**Provided records**:
----

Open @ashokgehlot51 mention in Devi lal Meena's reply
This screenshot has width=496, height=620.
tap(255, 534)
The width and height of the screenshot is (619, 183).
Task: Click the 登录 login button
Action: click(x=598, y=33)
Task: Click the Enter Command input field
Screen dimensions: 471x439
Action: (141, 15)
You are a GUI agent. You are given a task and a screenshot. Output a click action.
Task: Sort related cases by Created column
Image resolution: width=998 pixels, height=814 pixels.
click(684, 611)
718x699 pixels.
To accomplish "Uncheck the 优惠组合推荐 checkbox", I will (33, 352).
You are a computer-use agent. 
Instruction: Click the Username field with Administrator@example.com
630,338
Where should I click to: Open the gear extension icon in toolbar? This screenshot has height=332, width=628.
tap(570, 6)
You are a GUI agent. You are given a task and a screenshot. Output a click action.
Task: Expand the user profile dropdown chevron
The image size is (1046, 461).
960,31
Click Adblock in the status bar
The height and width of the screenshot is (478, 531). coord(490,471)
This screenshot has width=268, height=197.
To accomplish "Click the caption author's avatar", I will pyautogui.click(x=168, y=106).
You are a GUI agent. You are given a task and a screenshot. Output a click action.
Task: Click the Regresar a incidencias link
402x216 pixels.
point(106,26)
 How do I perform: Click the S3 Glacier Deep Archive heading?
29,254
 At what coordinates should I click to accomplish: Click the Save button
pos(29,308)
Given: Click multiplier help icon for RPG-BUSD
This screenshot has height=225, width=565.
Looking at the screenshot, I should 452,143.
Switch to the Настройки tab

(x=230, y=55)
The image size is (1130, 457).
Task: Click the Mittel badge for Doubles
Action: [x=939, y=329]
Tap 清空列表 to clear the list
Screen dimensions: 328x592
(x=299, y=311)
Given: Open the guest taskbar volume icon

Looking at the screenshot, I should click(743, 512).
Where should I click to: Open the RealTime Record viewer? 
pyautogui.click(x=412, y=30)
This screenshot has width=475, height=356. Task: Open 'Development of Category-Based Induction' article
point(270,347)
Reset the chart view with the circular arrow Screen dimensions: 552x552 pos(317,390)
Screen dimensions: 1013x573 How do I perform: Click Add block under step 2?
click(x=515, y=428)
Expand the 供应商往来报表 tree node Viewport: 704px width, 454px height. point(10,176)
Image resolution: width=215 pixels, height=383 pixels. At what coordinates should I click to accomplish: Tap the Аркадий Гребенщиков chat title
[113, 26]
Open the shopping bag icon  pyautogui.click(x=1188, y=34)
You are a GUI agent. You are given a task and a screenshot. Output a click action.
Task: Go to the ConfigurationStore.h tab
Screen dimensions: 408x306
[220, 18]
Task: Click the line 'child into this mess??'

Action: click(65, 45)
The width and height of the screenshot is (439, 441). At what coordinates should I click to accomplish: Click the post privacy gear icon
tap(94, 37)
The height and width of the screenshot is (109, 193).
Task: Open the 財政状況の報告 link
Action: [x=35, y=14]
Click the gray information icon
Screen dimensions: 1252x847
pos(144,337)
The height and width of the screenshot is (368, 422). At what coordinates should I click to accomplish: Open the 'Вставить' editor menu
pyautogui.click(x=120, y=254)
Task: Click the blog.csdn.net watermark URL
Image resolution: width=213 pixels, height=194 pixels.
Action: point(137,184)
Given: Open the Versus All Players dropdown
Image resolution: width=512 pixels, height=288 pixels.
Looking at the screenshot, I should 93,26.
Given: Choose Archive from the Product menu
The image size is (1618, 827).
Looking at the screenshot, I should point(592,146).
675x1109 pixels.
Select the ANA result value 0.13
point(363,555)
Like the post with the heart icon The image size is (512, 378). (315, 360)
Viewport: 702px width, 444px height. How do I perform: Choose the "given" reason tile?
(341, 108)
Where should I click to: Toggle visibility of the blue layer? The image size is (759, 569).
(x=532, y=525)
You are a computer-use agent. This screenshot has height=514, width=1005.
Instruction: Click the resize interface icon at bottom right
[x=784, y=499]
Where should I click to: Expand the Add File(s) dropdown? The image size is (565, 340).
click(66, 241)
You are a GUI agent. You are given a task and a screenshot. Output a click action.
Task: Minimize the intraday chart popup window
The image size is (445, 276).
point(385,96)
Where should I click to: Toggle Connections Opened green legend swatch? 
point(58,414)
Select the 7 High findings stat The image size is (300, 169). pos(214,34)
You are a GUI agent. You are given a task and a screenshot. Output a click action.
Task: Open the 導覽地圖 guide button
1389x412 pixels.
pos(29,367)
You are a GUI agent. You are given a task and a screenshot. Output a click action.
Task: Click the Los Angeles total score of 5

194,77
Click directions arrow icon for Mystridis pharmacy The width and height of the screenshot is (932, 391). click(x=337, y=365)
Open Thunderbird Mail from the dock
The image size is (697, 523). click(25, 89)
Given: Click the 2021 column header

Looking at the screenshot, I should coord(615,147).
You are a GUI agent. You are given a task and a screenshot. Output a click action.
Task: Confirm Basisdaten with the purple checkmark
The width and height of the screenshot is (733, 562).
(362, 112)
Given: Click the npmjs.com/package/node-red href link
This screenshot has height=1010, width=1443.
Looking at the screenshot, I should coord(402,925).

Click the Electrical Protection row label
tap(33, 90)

----

**Exercise**: Without leaving anything out, transcribe the records above exactly.

**Response area**:
Open @ashokgehlot51 mention in Devi lal Meena's reply
This screenshot has width=496, height=620.
tap(255, 534)
The width and height of the screenshot is (619, 183).
Task: Click the 登录 login button
Action: click(x=598, y=33)
Task: Click the Enter Command input field
Screen dimensions: 471x439
Action: (141, 15)
You are a GUI agent. You are given a task and a screenshot. Output a click action.
Task: Sort related cases by Created column
Image resolution: width=998 pixels, height=814 pixels.
click(684, 611)
718x699 pixels.
To accomplish "Uncheck the 优惠组合推荐 checkbox", I will (33, 352).
You are a computer-use agent. 
Instruction: Click the Username field with Administrator@example.com
630,338
Where should I click to: Open the gear extension icon in toolbar? This screenshot has height=332, width=628.
tap(570, 6)
You are a GUI agent. You are given a task and a screenshot. Output a click action.
Task: Expand the user profile dropdown chevron
The image size is (1046, 461).
960,31
Click Adblock in the status bar
The height and width of the screenshot is (478, 531). coord(490,471)
This screenshot has width=268, height=197.
To accomplish "Click the caption author's avatar", I will pyautogui.click(x=168, y=106).
You are a GUI agent. You are given a task and a screenshot. Output a click action.
Task: Click the Regresar a incidencias link
402x216 pixels.
point(106,26)
 How do I perform: Click the S3 Glacier Deep Archive heading?
29,254
 At what coordinates should I click to accomplish: Click the Save button
pos(29,308)
Given: Click multiplier help icon for RPG-BUSD
This screenshot has height=225, width=565.
Looking at the screenshot, I should 452,143.
Switch to the Настройки tab

(x=230, y=55)
The image size is (1130, 457).
Task: Click the Mittel badge for Doubles
Action: [x=939, y=329]
Tap 清空列表 to clear the list
Screen dimensions: 328x592
(x=299, y=311)
Given: Open the guest taskbar volume icon

Looking at the screenshot, I should click(743, 512).
Where should I click to: Open the RealTime Record viewer? 
pyautogui.click(x=412, y=30)
This screenshot has width=475, height=356. Task: Open 'Development of Category-Based Induction' article
point(270,347)
Reset the chart view with the circular arrow Screen dimensions: 552x552 pos(317,390)
Screen dimensions: 1013x573 How do I perform: Click Add block under step 2?
click(x=515, y=428)
Expand the 供应商往来报表 tree node Viewport: 704px width, 454px height. point(10,176)
Image resolution: width=215 pixels, height=383 pixels. At what coordinates should I click to accomplish: Tap the Аркадий Гребенщиков chat title
[113, 26]
Open the shopping bag icon  pyautogui.click(x=1188, y=34)
You are a GUI agent. You are given a task and a screenshot. Output a click action.
Task: Go to the ConfigurationStore.h tab
Screen dimensions: 408x306
[220, 18]
Task: Click the line 'child into this mess??'

Action: click(65, 45)
The width and height of the screenshot is (439, 441). At what coordinates should I click to accomplish: Click the post privacy gear icon
tap(94, 37)
The height and width of the screenshot is (109, 193).
Task: Open the 財政状況の報告 link
Action: [x=35, y=14]
Click the gray information icon
Screen dimensions: 1252x847
pos(144,337)
The height and width of the screenshot is (368, 422). At what coordinates should I click to accomplish: Open the 'Вставить' editor menu
pyautogui.click(x=120, y=254)
Task: Click the blog.csdn.net watermark URL
Image resolution: width=213 pixels, height=194 pixels.
Action: point(137,184)
Given: Open the Versus All Players dropdown
Image resolution: width=512 pixels, height=288 pixels.
Looking at the screenshot, I should 93,26.
Given: Choose Archive from the Product menu
The image size is (1618, 827).
Looking at the screenshot, I should point(592,146).
675x1109 pixels.
Select the ANA result value 0.13
point(363,555)
Like the post with the heart icon The image size is (512, 378). (315, 360)
Viewport: 702px width, 444px height. How do I perform: Choose the "given" reason tile?
(341, 108)
Where should I click to: Toggle visibility of the blue layer? The image size is (759, 569).
(x=532, y=525)
You are a computer-use agent. This screenshot has height=514, width=1005.
Instruction: Click the resize interface icon at bottom right
[x=784, y=499]
Where should I click to: Expand the Add File(s) dropdown? The image size is (565, 340).
click(66, 241)
You are a GUI agent. You are given a task and a screenshot. Output a click action.
Task: Minimize the intraday chart popup window
The image size is (445, 276).
point(385,96)
Where should I click to: Toggle Connections Opened green legend swatch? 
point(58,414)
Select the 7 High findings stat The image size is (300, 169). pos(214,34)
You are a GUI agent. You are given a task and a screenshot. Output a click action.
Task: Open the 導覽地圖 guide button
1389x412 pixels.
pos(29,367)
You are a GUI agent. You are given a task and a screenshot. Output a click action.
Task: Click the Los Angeles total score of 5

194,77
Click directions arrow icon for Mystridis pharmacy The width and height of the screenshot is (932, 391). click(x=337, y=365)
Open Thunderbird Mail from the dock
The image size is (697, 523). click(25, 89)
Given: Click the 2021 column header

Looking at the screenshot, I should coord(615,147).
You are a GUI agent. You are given a task and a screenshot. Output a click action.
Task: Confirm Basisdaten with the purple checkmark
The width and height of the screenshot is (733, 562).
(362, 112)
Given: Click the npmjs.com/package/node-red href link
This screenshot has height=1010, width=1443.
Looking at the screenshot, I should coord(402,925).

Click the Electrical Protection row label
tap(33, 90)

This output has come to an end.